50%, c’est 7 points de plus qu’actuellement. Tous les enfants des classes supérieures et la plupart de ceux des classes moyennes poursuivent aujourd’hui des études. 7 points de plus d’accès à l’enseignement supérieur, c’est une voie plus large ouverte aux enfants des classes populaires (ouvriers et employés), qui ont réussi un baccalauréat professionnel. Les IES, des établissements nouveaux pour la démocratisation de l’accès et de la réussite dans le Supérieur. 7 points de plus, c’est la possibilité pour les bacheliers qui le souhaitent de poursuivre des études supérieures, même, si bien évidemment, les IES sont autorisés à pratiquer une “orientation sélective” pour permettre au maximum d’étudiants de réussir leur parcours de premier cycle.

Cinq filières de formation, générales ou professionnelles, en 1ère année d’IES. 1. Arts, lettres, langues, sciences humaines et sociales, 2. Economie, gestion et commerce, 3. Sciences et technologies, 4. Droit, 5. Santé. Les IES intègrent les prépas intégrées des filières 1, 2, et 3 : leur développement dans les années récentes constituent un autre coup de poignard dans le dos de la licence universitaire. Les IES intègrent également le 1er cycle des écoles supérieures d’art et culture, des écoles paramédicales et sociales.

Les deux filières de licence des IES font l’objet d’un financement de 14.000 euros par étudiant, i.e. le niveau actuel de dépense globale pour les élèves de CPGE, de STS, de DUT, i.e. également 4.000 euros de plus que pour les étudiants de la licence actuelle. Dépense supplémentaire rendant possible la création des IES : environ 3 milliards d’euros. Impossible dans le contexte actuel d’endettement public ? Faux !

Je démontrerai prochainement que la révolution des IES peut être faire à coûts constants pour la dépense publique. 3 milliards d’euros peuvent être “économisés” ou faire l’objet de “nouvelles ressources”. Economies : offre de formation resserrée (fusion des BTS et des DUT par exemple), moins de dépenses d’orientation, service d’enseignement assuré par des enseignants non-chercheurs (des agrégés) et égal à 384 heures par an (12 heures par semaine sur 32 semaines), progression du taux de succès par un meilleur encadrement de tous les étudiants (moins de redoublements, décrochages, de réorientations avec perte d’une année d’études, passerelles entre filières longues et professionnelles au sein d’un même IES). Ressources nouvelles : instauration de droits raisonnables d’inscription, i.e. droits plus élevés que les droits actuels (ils sont de “0″ euro en CPGE et en STS) et fonction du niveau de revenus des parents (en IES, les jeunes étudiants ont entre 18 et 21 ans).

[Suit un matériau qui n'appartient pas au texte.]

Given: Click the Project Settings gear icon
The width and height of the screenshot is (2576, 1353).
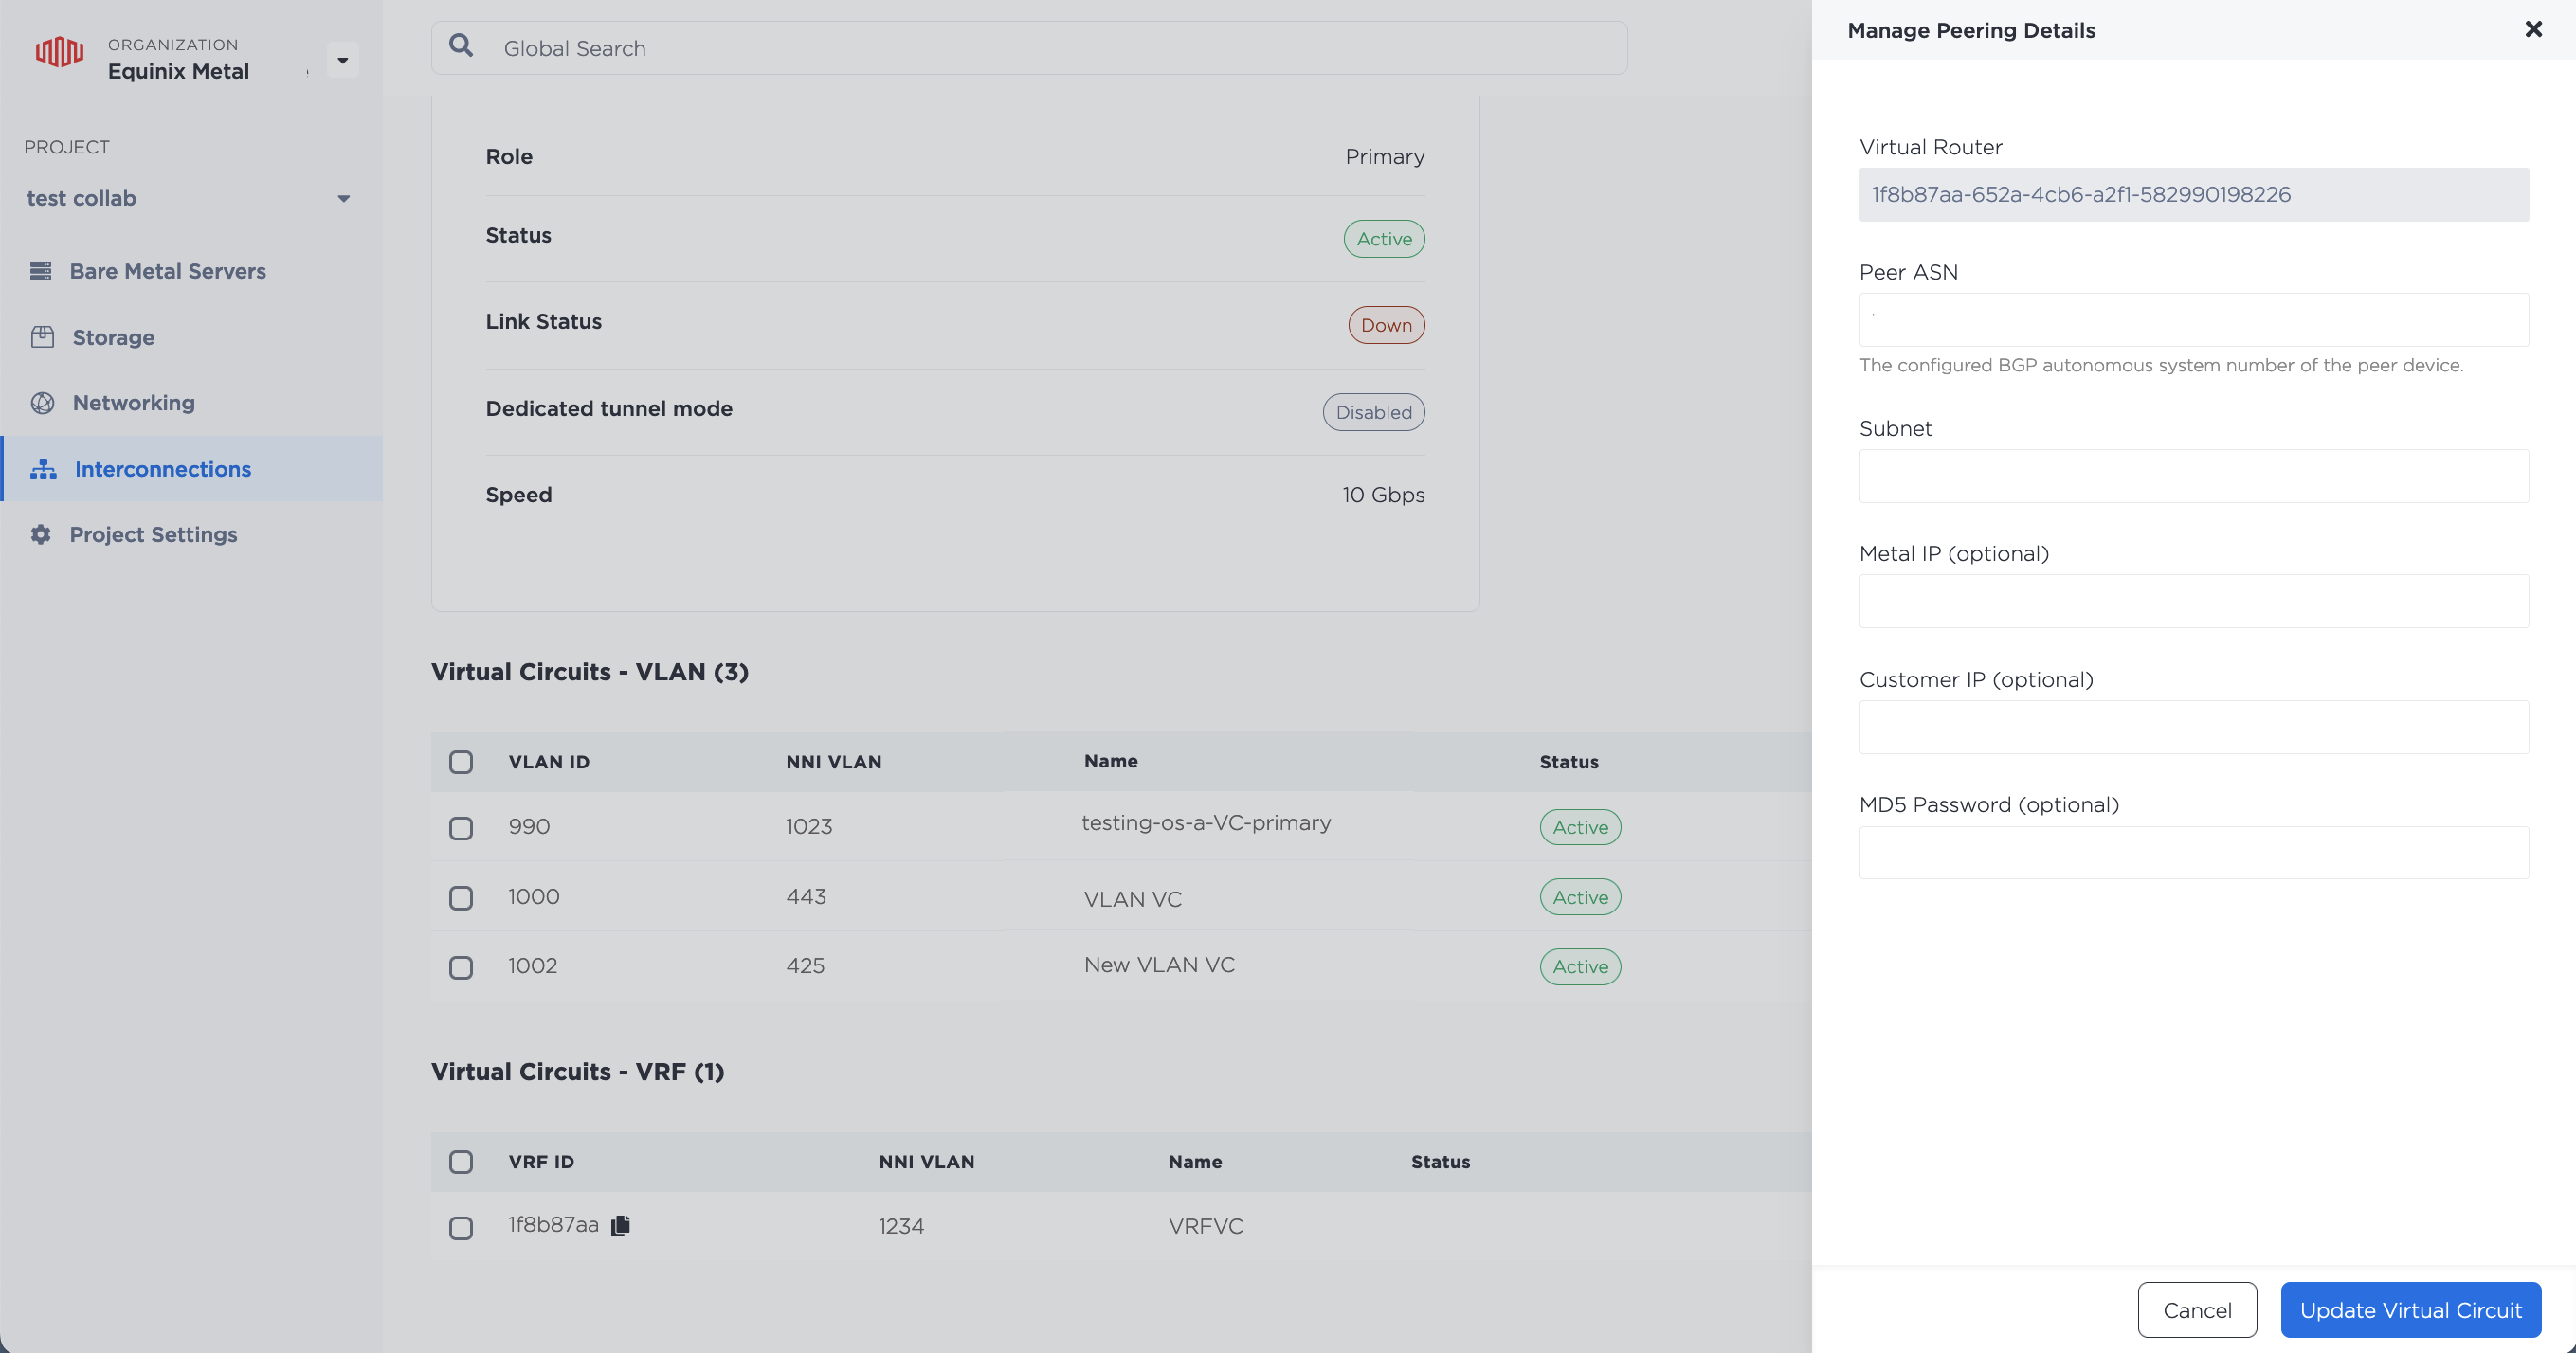Looking at the screenshot, I should [41, 535].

Répartition de la dépense publique entre Etat et Régions en vue d’une décentralisation accrue. Les IES (et en particulier leurs filières longues) sont en effet davantage répartis sur l’ensemble du territoire de la Région : il pourrait y en avoir 30 dans les 15 villes d’Alsace qui ont déjà des “morceaux” d’enseignement supérieur (chronique à suivre : “10 IES expérimentaux en Alsace à la rentrée 2013″). Il serait ainsi logique que l’Etat transfère la compétence IES, i.e. d’enseignement supérieur de 1er cycle, aux Régions, tout en assurant la rémunération des enseignants, qui doivent demeurer des fonctionnaires d’Etat.